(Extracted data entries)

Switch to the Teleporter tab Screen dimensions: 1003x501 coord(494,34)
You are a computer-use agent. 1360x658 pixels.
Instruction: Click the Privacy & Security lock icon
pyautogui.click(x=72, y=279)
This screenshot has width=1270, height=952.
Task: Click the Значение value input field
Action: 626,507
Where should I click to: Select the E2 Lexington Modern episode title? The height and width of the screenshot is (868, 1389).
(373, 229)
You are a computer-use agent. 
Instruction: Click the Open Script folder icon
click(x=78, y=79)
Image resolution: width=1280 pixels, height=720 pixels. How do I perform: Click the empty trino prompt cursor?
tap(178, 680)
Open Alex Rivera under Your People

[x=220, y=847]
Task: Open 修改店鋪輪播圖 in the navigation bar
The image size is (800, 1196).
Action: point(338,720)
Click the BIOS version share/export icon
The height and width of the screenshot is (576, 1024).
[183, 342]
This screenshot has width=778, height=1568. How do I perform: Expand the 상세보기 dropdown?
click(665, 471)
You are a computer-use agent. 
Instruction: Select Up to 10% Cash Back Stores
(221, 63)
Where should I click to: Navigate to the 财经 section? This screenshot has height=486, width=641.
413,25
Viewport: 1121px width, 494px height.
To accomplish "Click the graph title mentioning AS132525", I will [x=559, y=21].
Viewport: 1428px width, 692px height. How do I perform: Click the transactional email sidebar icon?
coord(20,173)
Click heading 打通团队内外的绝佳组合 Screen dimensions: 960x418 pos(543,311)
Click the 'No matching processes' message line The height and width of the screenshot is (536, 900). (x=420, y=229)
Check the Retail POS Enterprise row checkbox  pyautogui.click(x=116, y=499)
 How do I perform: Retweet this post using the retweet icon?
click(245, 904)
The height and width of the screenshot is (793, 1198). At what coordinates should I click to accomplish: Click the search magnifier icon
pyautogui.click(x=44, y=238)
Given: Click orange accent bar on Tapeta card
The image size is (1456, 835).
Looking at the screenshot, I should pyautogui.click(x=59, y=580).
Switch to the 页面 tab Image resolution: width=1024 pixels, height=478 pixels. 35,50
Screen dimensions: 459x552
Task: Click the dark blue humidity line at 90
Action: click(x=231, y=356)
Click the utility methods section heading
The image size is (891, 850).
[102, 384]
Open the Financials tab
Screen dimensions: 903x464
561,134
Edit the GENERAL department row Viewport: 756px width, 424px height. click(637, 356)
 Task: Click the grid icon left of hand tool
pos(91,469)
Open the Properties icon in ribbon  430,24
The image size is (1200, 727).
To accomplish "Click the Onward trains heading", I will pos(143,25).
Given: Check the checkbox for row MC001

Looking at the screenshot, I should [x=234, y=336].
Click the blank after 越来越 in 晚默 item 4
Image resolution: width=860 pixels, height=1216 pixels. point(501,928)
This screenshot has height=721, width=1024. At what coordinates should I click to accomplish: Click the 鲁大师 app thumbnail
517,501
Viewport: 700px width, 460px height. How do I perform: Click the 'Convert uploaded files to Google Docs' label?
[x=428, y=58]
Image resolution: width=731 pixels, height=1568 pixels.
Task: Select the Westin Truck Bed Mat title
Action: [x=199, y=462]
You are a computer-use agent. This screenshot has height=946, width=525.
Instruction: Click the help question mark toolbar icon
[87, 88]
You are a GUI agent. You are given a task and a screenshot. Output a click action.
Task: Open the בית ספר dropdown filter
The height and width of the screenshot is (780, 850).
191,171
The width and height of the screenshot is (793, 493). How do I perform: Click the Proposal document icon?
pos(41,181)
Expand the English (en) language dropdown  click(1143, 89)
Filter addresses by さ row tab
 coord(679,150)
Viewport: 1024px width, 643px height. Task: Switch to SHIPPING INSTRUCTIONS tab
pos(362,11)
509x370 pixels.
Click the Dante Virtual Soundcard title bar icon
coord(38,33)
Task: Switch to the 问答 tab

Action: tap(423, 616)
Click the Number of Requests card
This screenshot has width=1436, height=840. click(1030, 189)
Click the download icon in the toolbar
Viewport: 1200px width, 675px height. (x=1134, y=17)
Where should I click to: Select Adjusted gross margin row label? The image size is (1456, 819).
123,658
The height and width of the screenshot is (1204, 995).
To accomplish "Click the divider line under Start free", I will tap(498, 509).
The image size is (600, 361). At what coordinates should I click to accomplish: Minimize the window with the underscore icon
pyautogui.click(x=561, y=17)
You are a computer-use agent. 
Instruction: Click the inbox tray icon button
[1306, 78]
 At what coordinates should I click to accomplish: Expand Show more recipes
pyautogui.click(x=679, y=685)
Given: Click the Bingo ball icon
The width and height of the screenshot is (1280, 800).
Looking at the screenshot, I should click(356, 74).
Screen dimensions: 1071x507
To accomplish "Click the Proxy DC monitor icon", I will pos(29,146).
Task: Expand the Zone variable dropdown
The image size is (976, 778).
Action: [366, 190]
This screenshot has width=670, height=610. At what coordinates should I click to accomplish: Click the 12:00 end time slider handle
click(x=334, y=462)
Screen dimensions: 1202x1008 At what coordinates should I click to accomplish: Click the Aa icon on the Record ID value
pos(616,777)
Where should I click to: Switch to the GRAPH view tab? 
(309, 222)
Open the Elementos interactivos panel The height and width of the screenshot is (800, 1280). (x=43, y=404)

• **ABOUT THIS TASK**:
Give each entry again, spelled exactly as shown.

• **TASK RESULT**:
Switch to the Teleporter tab Screen dimensions: 1003x501 coord(494,34)
You are a computer-use agent. 1360x658 pixels.
Instruction: Click the Privacy & Security lock icon
pyautogui.click(x=72, y=279)
This screenshot has width=1270, height=952.
Task: Click the Значение value input field
Action: 626,507
Where should I click to: Select the E2 Lexington Modern episode title? The height and width of the screenshot is (868, 1389).
(373, 229)
You are a computer-use agent. 
Instruction: Click the Open Script folder icon
click(x=78, y=79)
Image resolution: width=1280 pixels, height=720 pixels. How do I perform: Click the empty trino prompt cursor?
tap(178, 680)
Open Alex Rivera under Your People

[x=220, y=847]
Task: Open 修改店鋪輪播圖 in the navigation bar
The image size is (800, 1196).
Action: point(338,720)
Click the BIOS version share/export icon
The height and width of the screenshot is (576, 1024).
[183, 342]
This screenshot has width=778, height=1568. How do I perform: Expand the 상세보기 dropdown?
click(665, 471)
You are a computer-use agent. 
Instruction: Select Up to 10% Cash Back Stores
(221, 63)
Where should I click to: Navigate to the 财经 section? This screenshot has height=486, width=641.
413,25
Viewport: 1121px width, 494px height.
To accomplish "Click the graph title mentioning AS132525", I will [x=559, y=21].
Viewport: 1428px width, 692px height. How do I perform: Click the transactional email sidebar icon?
coord(20,173)
Click heading 打通团队内外的绝佳组合 Screen dimensions: 960x418 pos(543,311)
Click the 'No matching processes' message line The height and width of the screenshot is (536, 900). (x=420, y=229)
Check the Retail POS Enterprise row checkbox  pyautogui.click(x=116, y=499)
 How do I perform: Retweet this post using the retweet icon?
click(245, 904)
The height and width of the screenshot is (793, 1198). At what coordinates should I click to accomplish: Click the search magnifier icon
pyautogui.click(x=44, y=238)
Given: Click orange accent bar on Tapeta card
The image size is (1456, 835).
Looking at the screenshot, I should pyautogui.click(x=59, y=580).
Switch to the 页面 tab Image resolution: width=1024 pixels, height=478 pixels. 35,50
Screen dimensions: 459x552
Task: Click the dark blue humidity line at 90
Action: click(x=231, y=356)
Click the utility methods section heading
The image size is (891, 850).
[102, 384]
Open the Financials tab
Screen dimensions: 903x464
561,134
Edit the GENERAL department row Viewport: 756px width, 424px height. click(637, 356)
 Task: Click the grid icon left of hand tool
pos(91,469)
Open the Properties icon in ribbon  430,24
The image size is (1200, 727).
To accomplish "Click the Onward trains heading", I will pos(143,25).
Given: Check the checkbox for row MC001

Looking at the screenshot, I should [x=234, y=336].
Click the blank after 越来越 in 晚默 item 4
Image resolution: width=860 pixels, height=1216 pixels. point(501,928)
This screenshot has height=721, width=1024. At what coordinates should I click to accomplish: Click the 鲁大师 app thumbnail
517,501
Viewport: 700px width, 460px height. How do I perform: Click the 'Convert uploaded files to Google Docs' label?
[x=428, y=58]
Image resolution: width=731 pixels, height=1568 pixels.
Task: Select the Westin Truck Bed Mat title
Action: [x=199, y=462]
You are a computer-use agent. This screenshot has height=946, width=525.
Instruction: Click the help question mark toolbar icon
[87, 88]
You are a GUI agent. You are given a task and a screenshot. Output a click action.
Task: Open the בית ספר dropdown filter
The height and width of the screenshot is (780, 850).
191,171
The width and height of the screenshot is (793, 493). How do I perform: Click the Proposal document icon?
pos(41,181)
Expand the English (en) language dropdown  click(1143, 89)
Filter addresses by さ row tab
 coord(679,150)
Viewport: 1024px width, 643px height. Task: Switch to SHIPPING INSTRUCTIONS tab
pos(362,11)
509x370 pixels.
Click the Dante Virtual Soundcard title bar icon
coord(38,33)
Task: Switch to the 问答 tab

Action: tap(423, 616)
Click the Number of Requests card
This screenshot has width=1436, height=840. click(1030, 189)
Click the download icon in the toolbar
Viewport: 1200px width, 675px height. (x=1134, y=17)
Where should I click to: Select Adjusted gross margin row label? The image size is (1456, 819).
123,658
The height and width of the screenshot is (1204, 995).
To accomplish "Click the divider line under Start free", I will tap(498, 509).
The image size is (600, 361). At what coordinates should I click to accomplish: Minimize the window with the underscore icon
pyautogui.click(x=561, y=17)
You are a computer-use agent. 
Instruction: Click the inbox tray icon button
[1306, 78]
 At what coordinates should I click to accomplish: Expand Show more recipes
pyautogui.click(x=679, y=685)
Given: Click the Bingo ball icon
The width and height of the screenshot is (1280, 800).
Looking at the screenshot, I should click(356, 74).
Screen dimensions: 1071x507
To accomplish "Click the Proxy DC monitor icon", I will pos(29,146).
Task: Expand the Zone variable dropdown
The image size is (976, 778).
Action: [366, 190]
This screenshot has width=670, height=610. At what coordinates should I click to accomplish: Click the 12:00 end time slider handle
click(x=334, y=462)
Screen dimensions: 1202x1008 At what coordinates should I click to accomplish: Click the Aa icon on the Record ID value
pos(616,777)
Where should I click to: Switch to the GRAPH view tab? 
(309, 222)
Open the Elementos interactivos panel The height and width of the screenshot is (800, 1280). (x=43, y=404)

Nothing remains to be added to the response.